Required work
Pull out each line of the data that contains the word "dropdown", and copy those lines in full.

— BEGIN Available data —

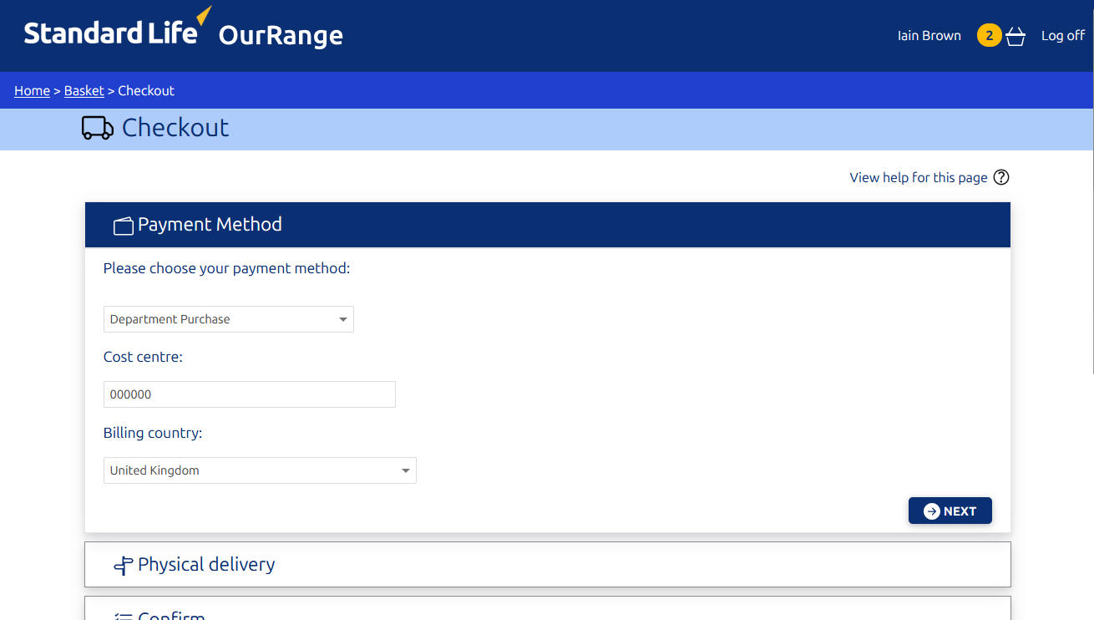Image resolution: width=1094 pixels, height=620 pixels.
Task: Expand the United Kingdom billing country dropdown
Action: [260, 470]
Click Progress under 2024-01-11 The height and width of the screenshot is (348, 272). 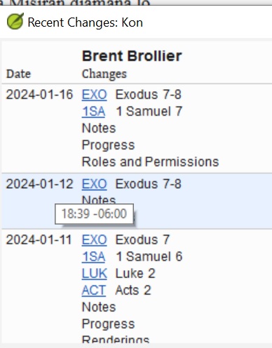(108, 324)
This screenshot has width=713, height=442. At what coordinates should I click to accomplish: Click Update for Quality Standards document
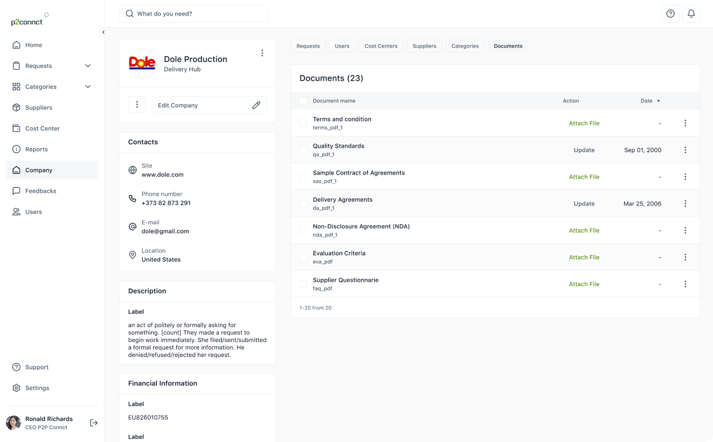point(584,150)
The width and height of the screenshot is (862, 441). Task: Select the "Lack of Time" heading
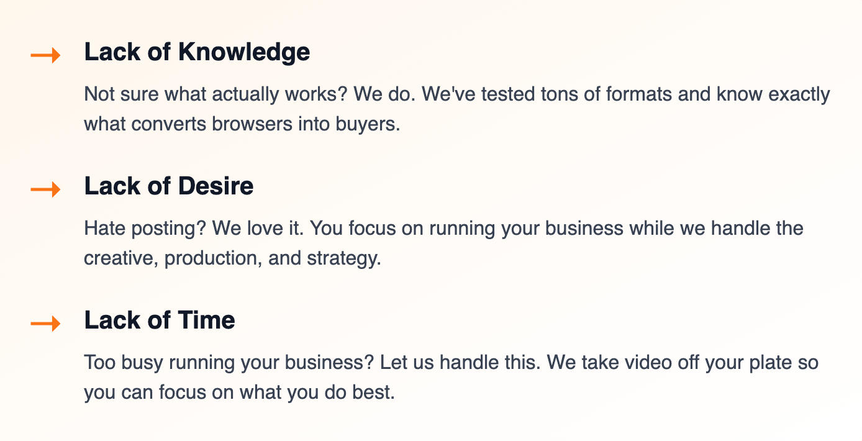point(160,321)
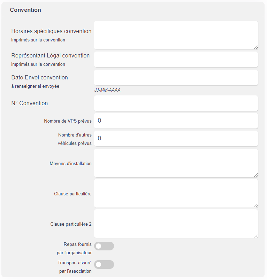Select the N° Convention input field
Viewport: 267px width, 280px height.
[176, 103]

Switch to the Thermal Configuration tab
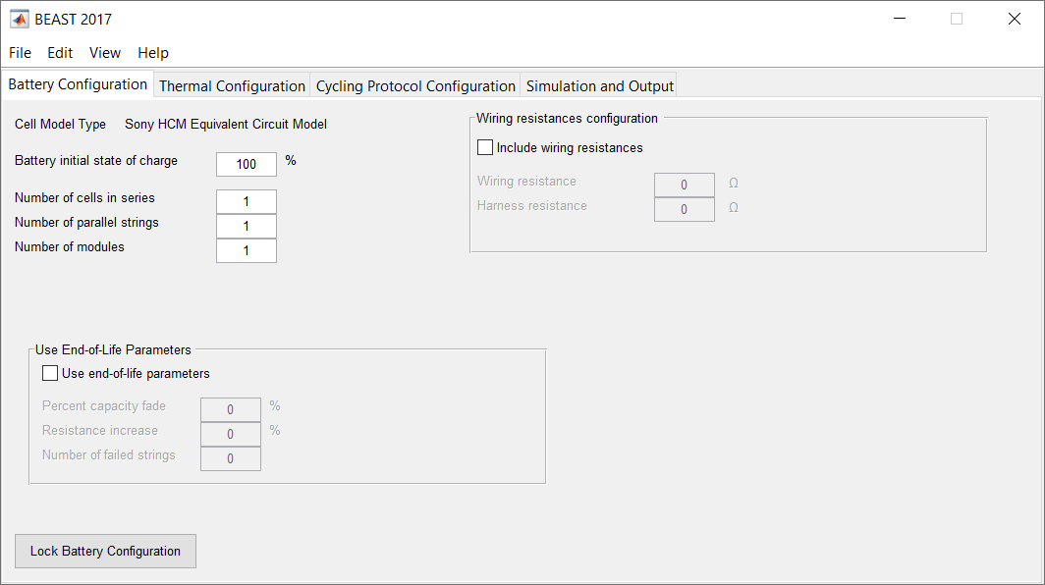point(232,85)
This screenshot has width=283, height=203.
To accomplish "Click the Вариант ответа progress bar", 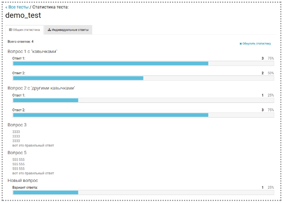I will 143,192.
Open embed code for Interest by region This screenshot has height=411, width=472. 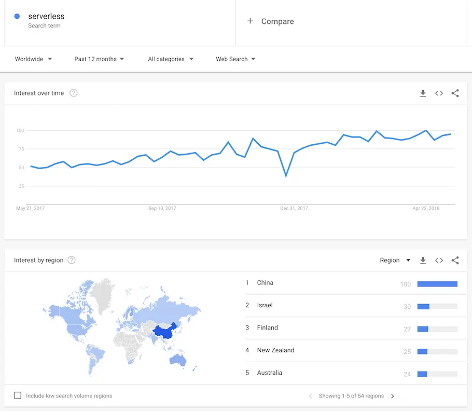pos(439,260)
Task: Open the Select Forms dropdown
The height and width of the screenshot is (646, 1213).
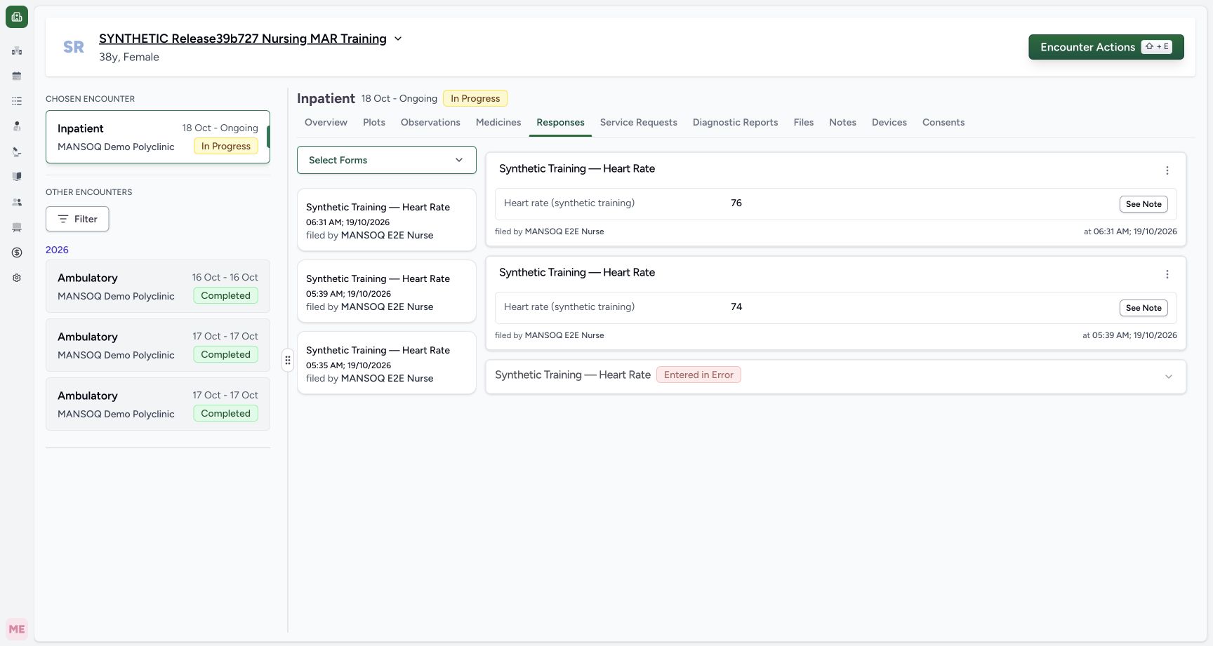Action: [387, 160]
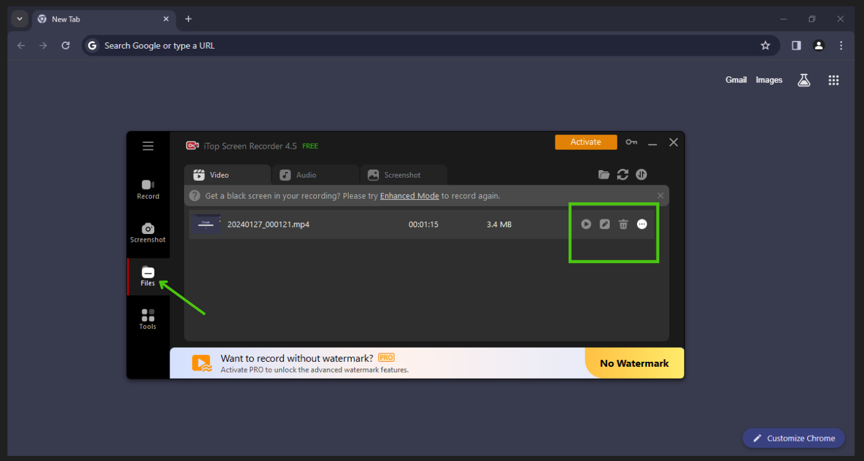Expand the hamburger menu

(148, 146)
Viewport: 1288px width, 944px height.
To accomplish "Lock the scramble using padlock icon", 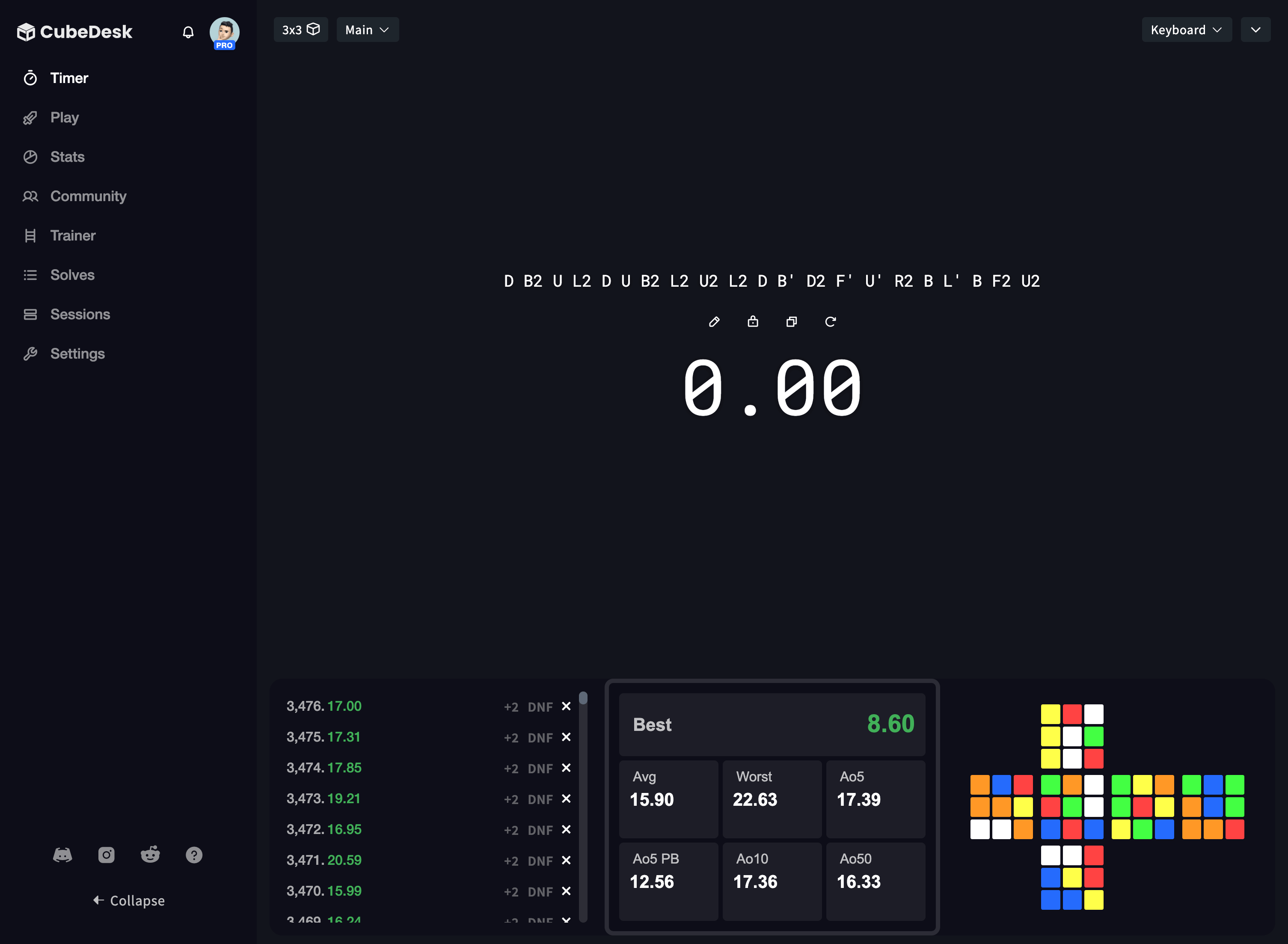I will (x=753, y=321).
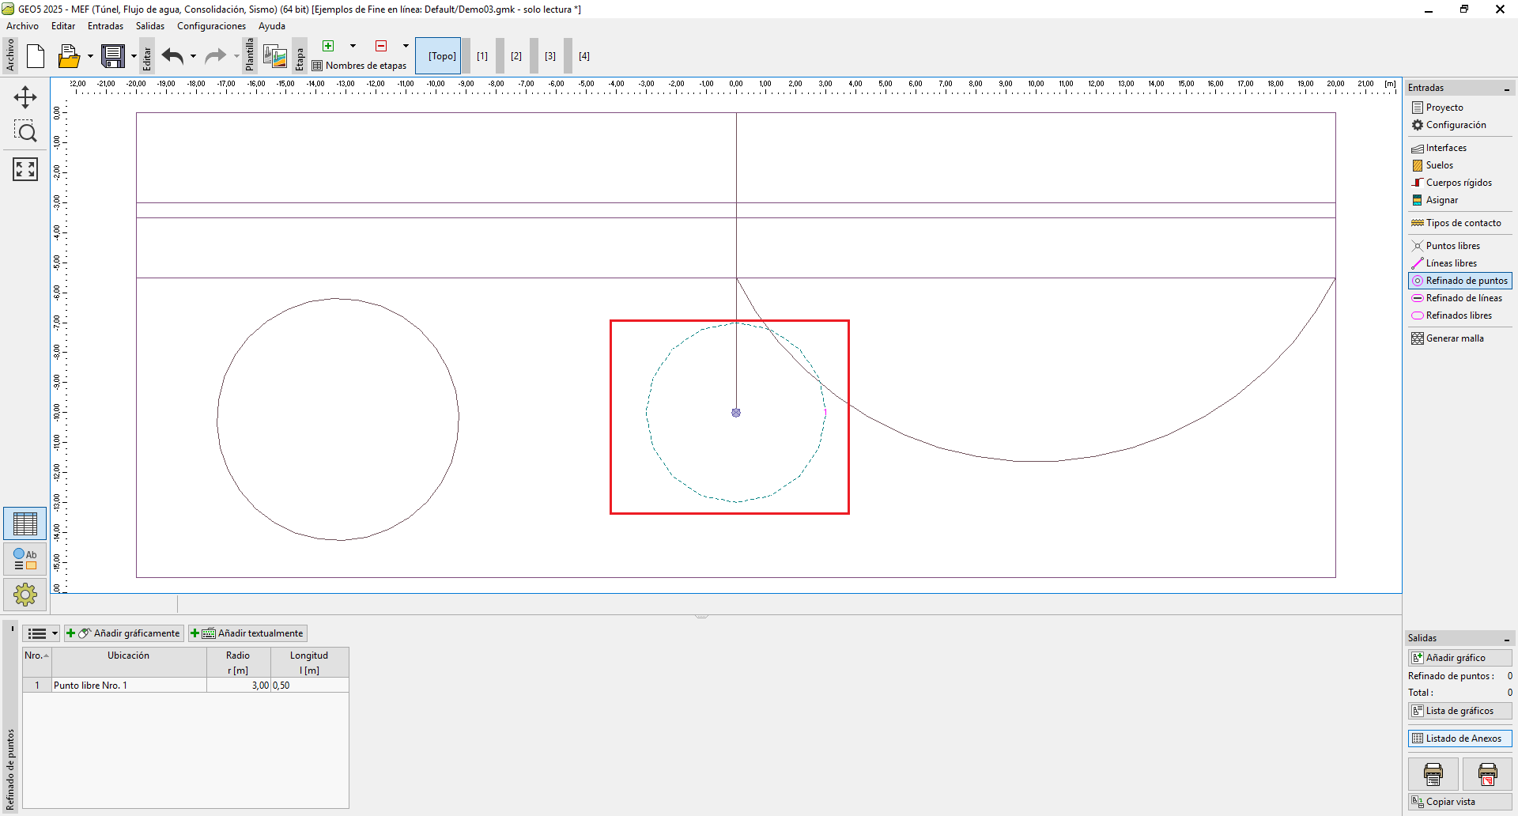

— END Available data —

Full output
Task: Expand the United Kingdom billing country dropdown
Task: Open the Select Forms dropdown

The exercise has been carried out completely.